El joven vizconde asintió. Bien conocía el carácter orgulloso e independiente de los habitantes de Béziers, los llamados biterrois. Cuarenta años antes su abuelo Trencavel había sido asesinado por algunos burgueses de la ciudad a las puertas de la iglesia de la Magdalena durante una disputa sobre derechos ciudadanos. El obispo, que apoyaba al vizconde, escapó de milagro sólo con varios dientes rotos. Dos años después, el padre de Raimon Roger Trencavel vengó al suyo, llegando a un acuerdo con los biterrois, que fue roto de inmediato para masacrar a los responsables del asesinato, entregando a las esposas de éstos a sus mercenarios aragoneses y catalanes precisamente el día de la Magdalena. Los ejecutados fueron considerados héroes por la mayoría de la población. No, los biterrois no se sometían con facilidad.
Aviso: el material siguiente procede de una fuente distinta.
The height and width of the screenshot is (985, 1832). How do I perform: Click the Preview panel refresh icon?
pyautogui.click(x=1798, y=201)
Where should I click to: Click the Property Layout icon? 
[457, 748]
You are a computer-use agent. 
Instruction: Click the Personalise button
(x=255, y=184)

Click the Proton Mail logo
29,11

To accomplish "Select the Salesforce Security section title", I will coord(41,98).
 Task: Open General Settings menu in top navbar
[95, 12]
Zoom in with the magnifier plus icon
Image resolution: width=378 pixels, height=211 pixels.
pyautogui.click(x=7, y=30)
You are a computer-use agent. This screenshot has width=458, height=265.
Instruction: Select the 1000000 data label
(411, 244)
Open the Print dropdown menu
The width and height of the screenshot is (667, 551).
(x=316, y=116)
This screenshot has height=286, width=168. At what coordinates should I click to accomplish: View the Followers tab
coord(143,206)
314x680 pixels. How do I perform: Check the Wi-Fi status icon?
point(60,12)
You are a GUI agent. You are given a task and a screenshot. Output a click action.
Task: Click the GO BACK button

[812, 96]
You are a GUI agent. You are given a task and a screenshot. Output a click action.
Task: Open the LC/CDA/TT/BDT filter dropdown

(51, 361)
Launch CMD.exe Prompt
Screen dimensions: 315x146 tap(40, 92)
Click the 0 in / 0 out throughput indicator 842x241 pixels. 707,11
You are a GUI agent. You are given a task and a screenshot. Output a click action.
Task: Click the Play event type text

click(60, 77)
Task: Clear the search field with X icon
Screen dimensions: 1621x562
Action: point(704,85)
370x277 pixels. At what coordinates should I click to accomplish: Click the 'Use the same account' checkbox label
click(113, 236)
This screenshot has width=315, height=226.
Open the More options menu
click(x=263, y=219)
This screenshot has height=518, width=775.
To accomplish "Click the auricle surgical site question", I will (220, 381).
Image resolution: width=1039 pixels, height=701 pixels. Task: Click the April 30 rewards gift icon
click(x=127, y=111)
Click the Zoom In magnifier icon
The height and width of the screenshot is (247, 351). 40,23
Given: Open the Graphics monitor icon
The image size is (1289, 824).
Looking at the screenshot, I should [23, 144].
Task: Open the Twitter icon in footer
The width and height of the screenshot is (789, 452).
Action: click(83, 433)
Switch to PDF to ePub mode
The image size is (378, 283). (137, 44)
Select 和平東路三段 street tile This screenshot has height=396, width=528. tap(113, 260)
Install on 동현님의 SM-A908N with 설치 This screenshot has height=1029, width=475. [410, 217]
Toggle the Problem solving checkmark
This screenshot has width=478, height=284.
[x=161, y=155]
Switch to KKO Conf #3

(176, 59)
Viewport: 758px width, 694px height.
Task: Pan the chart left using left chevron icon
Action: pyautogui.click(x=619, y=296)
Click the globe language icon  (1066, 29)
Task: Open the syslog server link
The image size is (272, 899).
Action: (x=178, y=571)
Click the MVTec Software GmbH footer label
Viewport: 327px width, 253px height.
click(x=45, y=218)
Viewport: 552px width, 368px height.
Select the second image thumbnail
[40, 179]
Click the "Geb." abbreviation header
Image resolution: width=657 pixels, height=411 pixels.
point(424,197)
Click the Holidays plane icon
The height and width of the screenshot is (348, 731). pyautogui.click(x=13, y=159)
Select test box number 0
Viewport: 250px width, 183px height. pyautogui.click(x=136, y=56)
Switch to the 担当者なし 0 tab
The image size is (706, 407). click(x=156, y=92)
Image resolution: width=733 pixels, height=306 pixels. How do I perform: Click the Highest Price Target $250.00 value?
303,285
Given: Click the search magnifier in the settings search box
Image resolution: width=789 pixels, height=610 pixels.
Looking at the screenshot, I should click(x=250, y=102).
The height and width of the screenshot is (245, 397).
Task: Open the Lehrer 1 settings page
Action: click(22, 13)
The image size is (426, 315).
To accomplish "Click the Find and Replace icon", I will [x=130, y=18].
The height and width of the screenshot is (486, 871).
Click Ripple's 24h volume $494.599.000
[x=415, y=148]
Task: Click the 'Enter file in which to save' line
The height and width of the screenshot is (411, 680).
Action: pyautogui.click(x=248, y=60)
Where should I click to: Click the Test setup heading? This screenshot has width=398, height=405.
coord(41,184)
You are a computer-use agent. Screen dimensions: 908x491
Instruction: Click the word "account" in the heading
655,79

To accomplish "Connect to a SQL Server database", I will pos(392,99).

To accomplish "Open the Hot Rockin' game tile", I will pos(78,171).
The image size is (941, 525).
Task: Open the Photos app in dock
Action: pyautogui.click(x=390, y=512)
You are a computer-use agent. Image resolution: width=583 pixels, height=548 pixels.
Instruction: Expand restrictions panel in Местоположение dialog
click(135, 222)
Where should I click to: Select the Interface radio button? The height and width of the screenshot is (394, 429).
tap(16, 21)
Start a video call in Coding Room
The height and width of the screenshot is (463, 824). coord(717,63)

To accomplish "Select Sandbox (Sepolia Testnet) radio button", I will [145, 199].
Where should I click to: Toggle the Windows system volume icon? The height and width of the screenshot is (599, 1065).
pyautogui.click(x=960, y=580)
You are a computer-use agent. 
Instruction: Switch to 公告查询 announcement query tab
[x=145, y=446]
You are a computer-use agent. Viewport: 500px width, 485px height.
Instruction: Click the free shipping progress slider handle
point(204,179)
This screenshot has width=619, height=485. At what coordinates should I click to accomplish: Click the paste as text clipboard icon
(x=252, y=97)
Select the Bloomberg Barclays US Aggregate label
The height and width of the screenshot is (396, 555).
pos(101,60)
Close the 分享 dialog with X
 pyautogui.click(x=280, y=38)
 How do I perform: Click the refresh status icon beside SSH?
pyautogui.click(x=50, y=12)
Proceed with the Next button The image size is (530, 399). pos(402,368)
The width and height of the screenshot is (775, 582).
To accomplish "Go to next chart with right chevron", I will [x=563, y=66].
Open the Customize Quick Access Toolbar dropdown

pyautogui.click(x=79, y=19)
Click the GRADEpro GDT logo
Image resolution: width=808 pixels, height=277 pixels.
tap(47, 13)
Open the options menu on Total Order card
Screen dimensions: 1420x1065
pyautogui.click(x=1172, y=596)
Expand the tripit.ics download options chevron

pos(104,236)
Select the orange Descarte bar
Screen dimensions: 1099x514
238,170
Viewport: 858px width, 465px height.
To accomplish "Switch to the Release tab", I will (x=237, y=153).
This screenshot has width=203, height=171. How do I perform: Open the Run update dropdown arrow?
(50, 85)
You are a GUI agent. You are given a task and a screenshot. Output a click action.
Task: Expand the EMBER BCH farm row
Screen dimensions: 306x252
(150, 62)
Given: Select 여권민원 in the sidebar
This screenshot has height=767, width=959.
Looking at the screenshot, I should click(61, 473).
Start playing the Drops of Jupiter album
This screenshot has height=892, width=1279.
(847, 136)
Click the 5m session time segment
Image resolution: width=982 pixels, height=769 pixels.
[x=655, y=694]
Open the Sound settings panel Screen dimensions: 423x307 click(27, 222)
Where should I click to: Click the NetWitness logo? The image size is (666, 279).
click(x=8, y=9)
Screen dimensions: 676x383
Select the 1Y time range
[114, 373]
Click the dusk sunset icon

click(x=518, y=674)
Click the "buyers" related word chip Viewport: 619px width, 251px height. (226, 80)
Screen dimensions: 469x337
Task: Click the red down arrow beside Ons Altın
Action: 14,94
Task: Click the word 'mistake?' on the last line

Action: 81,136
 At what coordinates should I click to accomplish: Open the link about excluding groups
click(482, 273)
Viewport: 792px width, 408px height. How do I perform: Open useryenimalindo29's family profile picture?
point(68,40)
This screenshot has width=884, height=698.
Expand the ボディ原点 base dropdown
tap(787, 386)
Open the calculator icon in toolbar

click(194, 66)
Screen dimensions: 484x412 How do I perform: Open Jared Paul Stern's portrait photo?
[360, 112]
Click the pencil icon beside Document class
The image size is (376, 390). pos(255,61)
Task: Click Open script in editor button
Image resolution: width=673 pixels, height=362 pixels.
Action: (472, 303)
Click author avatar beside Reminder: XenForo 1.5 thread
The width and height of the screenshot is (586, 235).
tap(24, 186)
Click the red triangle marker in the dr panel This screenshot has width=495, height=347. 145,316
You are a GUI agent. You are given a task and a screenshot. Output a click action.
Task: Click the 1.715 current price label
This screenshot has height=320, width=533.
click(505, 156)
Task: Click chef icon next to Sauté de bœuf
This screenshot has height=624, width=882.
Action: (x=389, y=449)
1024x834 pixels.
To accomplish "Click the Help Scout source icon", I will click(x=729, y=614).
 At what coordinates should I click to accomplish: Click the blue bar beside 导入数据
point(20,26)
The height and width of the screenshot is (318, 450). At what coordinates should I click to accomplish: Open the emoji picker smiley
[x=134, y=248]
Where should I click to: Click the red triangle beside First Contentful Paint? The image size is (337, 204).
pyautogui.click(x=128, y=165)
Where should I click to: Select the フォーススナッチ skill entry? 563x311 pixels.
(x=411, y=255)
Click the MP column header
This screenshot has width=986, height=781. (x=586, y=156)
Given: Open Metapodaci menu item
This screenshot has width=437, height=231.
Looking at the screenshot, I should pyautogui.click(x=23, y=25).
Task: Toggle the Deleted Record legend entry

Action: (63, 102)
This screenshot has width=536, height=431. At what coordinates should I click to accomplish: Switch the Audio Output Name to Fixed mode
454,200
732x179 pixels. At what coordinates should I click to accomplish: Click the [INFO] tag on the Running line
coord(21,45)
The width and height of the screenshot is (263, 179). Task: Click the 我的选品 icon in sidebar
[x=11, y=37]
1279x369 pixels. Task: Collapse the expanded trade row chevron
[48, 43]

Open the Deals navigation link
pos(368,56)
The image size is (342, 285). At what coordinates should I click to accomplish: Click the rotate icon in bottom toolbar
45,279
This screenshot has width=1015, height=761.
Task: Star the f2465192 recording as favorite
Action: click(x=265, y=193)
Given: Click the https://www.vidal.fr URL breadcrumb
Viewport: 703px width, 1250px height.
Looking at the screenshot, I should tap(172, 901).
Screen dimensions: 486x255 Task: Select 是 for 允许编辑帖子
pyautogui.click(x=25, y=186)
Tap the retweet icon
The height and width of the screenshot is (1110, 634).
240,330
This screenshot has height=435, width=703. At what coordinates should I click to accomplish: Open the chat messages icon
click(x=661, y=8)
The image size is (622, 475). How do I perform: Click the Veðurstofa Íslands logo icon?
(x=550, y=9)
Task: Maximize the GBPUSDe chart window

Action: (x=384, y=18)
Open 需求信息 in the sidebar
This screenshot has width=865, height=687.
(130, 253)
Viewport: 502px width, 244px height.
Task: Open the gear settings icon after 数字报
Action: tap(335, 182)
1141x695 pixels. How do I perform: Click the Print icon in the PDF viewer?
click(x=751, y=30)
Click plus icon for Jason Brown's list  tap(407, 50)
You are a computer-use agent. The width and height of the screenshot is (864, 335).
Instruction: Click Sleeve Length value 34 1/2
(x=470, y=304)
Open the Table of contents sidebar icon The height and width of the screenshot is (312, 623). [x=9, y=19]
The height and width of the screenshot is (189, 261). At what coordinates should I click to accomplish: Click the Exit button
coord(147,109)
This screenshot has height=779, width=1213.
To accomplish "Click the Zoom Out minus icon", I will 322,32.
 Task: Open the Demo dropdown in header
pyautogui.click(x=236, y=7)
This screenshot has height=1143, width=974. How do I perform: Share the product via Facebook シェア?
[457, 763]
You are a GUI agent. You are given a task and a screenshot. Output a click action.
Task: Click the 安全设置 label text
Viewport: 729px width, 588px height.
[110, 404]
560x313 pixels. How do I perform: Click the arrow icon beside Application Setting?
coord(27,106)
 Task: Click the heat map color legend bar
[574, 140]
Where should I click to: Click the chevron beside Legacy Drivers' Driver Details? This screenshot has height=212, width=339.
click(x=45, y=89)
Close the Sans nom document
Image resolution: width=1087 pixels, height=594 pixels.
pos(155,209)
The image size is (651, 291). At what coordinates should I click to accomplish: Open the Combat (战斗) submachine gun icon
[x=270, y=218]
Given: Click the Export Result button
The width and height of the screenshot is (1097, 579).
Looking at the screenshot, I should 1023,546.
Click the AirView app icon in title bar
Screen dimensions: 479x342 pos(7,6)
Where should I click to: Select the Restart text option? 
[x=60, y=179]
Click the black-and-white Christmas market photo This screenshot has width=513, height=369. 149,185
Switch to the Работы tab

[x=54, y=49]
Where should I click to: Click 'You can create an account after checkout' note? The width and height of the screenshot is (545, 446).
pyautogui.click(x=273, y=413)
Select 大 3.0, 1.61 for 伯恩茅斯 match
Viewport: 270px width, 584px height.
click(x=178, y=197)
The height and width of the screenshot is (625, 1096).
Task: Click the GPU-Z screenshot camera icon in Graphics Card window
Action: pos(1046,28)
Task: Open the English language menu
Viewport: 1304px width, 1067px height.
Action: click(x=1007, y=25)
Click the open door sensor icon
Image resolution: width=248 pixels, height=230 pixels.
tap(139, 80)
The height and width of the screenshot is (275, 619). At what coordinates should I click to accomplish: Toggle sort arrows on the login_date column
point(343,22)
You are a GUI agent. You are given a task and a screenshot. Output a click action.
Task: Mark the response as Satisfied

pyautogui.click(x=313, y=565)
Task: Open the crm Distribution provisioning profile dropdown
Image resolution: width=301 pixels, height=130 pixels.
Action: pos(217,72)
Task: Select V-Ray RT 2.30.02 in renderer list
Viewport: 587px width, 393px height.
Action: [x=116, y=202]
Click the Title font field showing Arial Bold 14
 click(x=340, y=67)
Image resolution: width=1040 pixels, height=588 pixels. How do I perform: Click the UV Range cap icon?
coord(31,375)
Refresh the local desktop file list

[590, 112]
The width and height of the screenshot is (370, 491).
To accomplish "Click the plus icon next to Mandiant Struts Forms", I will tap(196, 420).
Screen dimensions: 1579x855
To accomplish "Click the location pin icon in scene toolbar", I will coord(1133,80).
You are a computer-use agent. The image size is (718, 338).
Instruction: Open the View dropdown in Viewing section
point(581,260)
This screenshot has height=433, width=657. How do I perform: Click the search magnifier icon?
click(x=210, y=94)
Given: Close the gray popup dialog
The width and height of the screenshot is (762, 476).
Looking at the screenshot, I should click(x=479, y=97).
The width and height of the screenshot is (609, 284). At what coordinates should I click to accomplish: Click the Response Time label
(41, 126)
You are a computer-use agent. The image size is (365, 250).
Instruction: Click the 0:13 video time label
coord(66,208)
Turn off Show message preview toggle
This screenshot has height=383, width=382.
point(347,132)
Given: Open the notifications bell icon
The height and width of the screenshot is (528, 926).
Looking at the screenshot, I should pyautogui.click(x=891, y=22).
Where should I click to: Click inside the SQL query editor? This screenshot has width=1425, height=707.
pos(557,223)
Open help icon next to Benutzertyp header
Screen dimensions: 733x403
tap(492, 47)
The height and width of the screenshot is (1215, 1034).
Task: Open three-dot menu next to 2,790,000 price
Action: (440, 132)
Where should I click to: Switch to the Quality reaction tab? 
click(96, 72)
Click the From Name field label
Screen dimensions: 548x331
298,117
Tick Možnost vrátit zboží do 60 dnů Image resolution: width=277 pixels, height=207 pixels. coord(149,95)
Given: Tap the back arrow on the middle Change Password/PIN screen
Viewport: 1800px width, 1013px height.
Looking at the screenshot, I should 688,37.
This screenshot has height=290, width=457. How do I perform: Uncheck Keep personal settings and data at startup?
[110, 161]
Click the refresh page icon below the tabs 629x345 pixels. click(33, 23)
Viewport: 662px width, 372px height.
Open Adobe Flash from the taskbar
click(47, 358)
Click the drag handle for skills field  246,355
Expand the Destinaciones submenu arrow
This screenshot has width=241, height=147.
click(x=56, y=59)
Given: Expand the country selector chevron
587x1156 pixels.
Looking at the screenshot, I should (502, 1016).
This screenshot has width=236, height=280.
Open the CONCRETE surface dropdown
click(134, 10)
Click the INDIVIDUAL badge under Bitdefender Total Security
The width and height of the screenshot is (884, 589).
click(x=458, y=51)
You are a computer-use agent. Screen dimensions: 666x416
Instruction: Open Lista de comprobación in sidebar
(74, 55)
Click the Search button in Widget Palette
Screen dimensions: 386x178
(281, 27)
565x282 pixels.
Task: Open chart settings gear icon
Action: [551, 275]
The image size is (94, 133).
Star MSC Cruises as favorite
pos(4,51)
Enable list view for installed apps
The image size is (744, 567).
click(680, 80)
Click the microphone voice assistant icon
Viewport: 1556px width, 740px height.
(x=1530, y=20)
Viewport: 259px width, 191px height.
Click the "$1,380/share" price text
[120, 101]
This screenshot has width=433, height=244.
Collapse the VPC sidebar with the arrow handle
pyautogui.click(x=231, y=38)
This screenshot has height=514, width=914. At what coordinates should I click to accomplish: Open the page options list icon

– Yo también creo que resistirán -intervino Simón-, pero si el sitio termina en negociación, tanto cátaros como valdenses y judíos seremos entregados a los cruzados -y dijo dirigiéndose al vizconde-: Señor, os pido que dejéis que los judíos nos refugiemos en lugares más seguros.

– Bernard, ¿creéis que la marcha de los judíos desanimaría la resistencia de la ciudad? -inquirió el vizconde.

– No lo creo -repuso mi padre-. Simón está en lo cierto: si hay negociación, los cruzados no se irán de aquí sin derramar sangre. Sólo perdonarán a los católicos.

– Por otra parte, si la ciudad resiste, tendrán que abandonar el sitio antes del mes -dijo el vizconde-. Precisamente su debilidad reside en su cantidad. ¿Cómo alimentarán a doscientos mil combatientes si las provisiones de la comarca están encerradas en Béziers?

– Agua del río Orb no les faltará, pero tampoco a nosotros, que tenemos pozos excavados por debajo del nivel freático. No pasaremos sed y ellos no tendrán tiempo de desviar la corriente -comentó mi padre-. Agosto puede ser muy caluroso y a mediados la mayoría habrá cumplido los cuarenta días de servicio a la cruzada que obliga el Papa. Aburridos y hambrientos, regresarán a sus tierras.

– Así pues, Bernard, ¿aconsejáis resistir? -inquirió el vizconde.

– Si los burgueses acuerdan hacerlo, como pienso que lo harán, debemos resistir. Esta tarde convocaré a los cónsules de la ciudad en la catedral de San Nazario.

– Yo partiré de inmediato a Carcasona para reunir tropas. Junto con mis nobles de la Montaña Negra, el Minervoise y Corbiéres, boicotearemos la retaguardia y a los suministros de los sitiadores -dijo el vizconde-. Hugo se encargará de reclutar mercenarios catalanes y aragoneses. Estoy seguro de que el rey Pedro, aunque no pueda intervenir, nos ayudará.

– Señor -preguntó Simón-, ¿qué actitud visteis en los cruzados? ¿Se podrá llegar a un acuerdo? ¿Alguna garantía para los judíos?

El vizconde intercambió una mirada con Hugo antes de responder. Cuando lo hizo, dijo:

– Fuimos con Hugo a Montpellier, donde ya ha llegado la cruzada. Buscaba negociar con Arnaldo, el legado papal y abad del Cister No quiso vernos. Si resistimos, hay que ganar. Ésa es la única garantía de supervivencia, tanto para judíos como para cristianos.